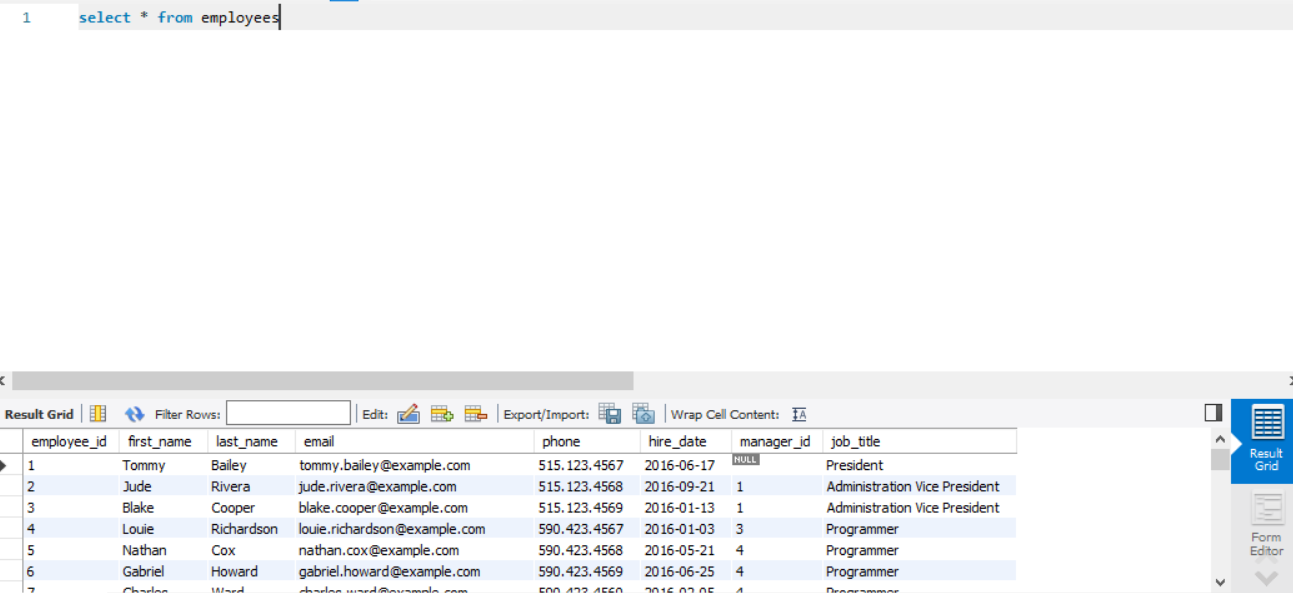Click the refresh data icon

[134, 413]
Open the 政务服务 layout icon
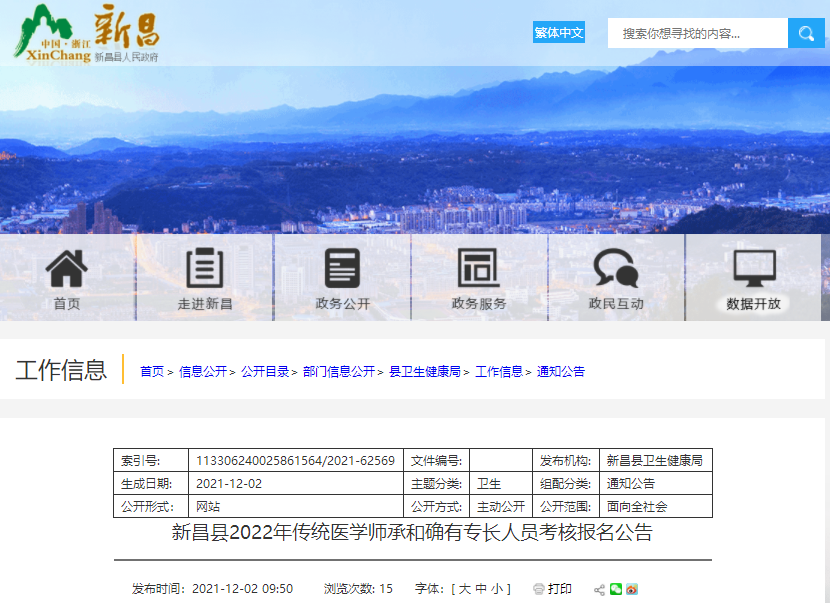 [x=478, y=268]
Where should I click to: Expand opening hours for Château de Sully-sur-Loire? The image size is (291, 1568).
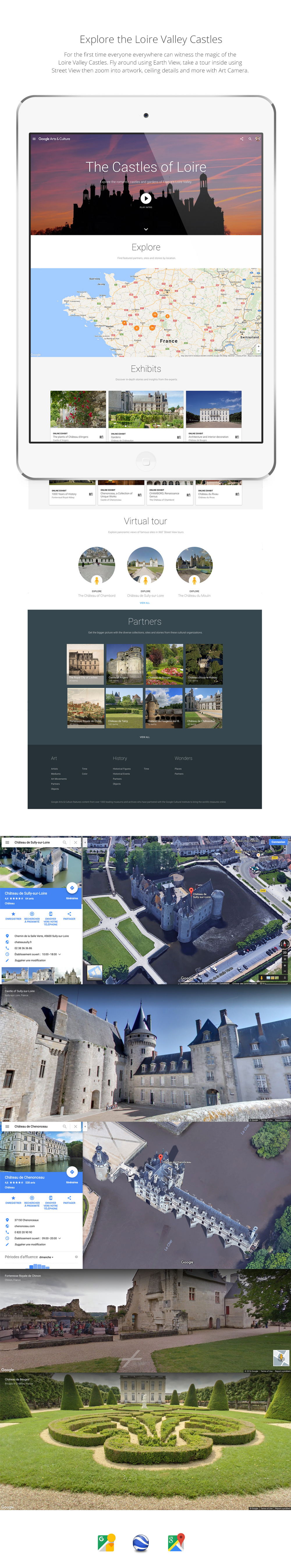point(60,954)
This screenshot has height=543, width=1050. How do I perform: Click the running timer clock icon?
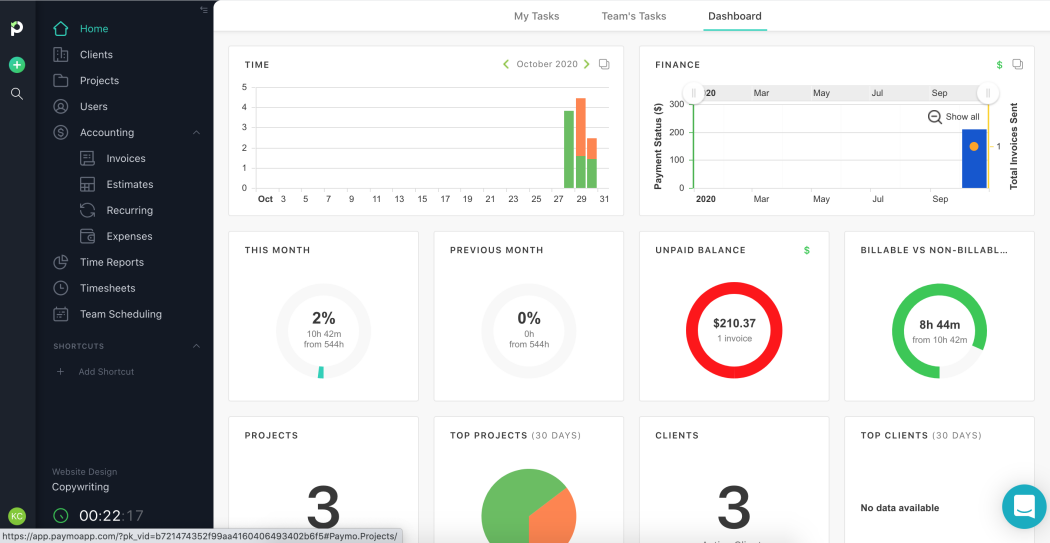point(61,516)
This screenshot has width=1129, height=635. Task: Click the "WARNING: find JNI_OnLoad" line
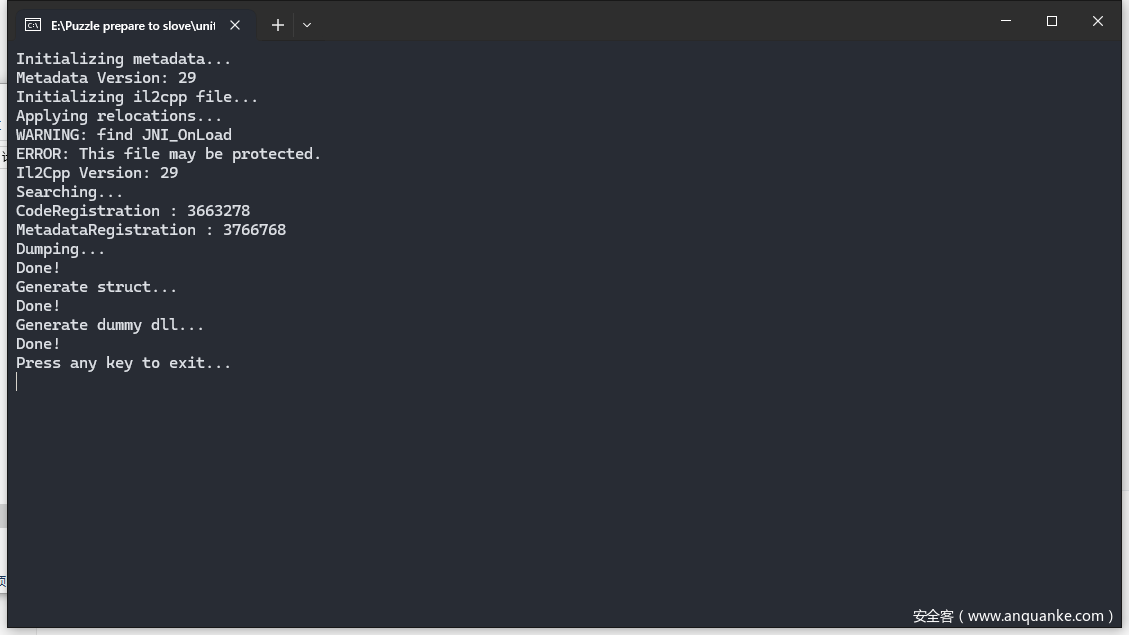point(123,135)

SET PROBLEM:
Can you copy out every entry above word for word, leaving out the pictures?

THE REPLY:
Click the refresh data icon

[134, 413]
Open the 政务服务 layout icon
 [x=478, y=268]
Where should I click to: Expand opening hours for Château de Sully-sur-Loire? The image size is (291, 1568).
point(60,954)
This screenshot has height=543, width=1050. How do I perform: Click the running timer clock icon?
point(61,516)
This screenshot has width=1129, height=635. Task: Click the "WARNING: find JNI_OnLoad" line
point(123,135)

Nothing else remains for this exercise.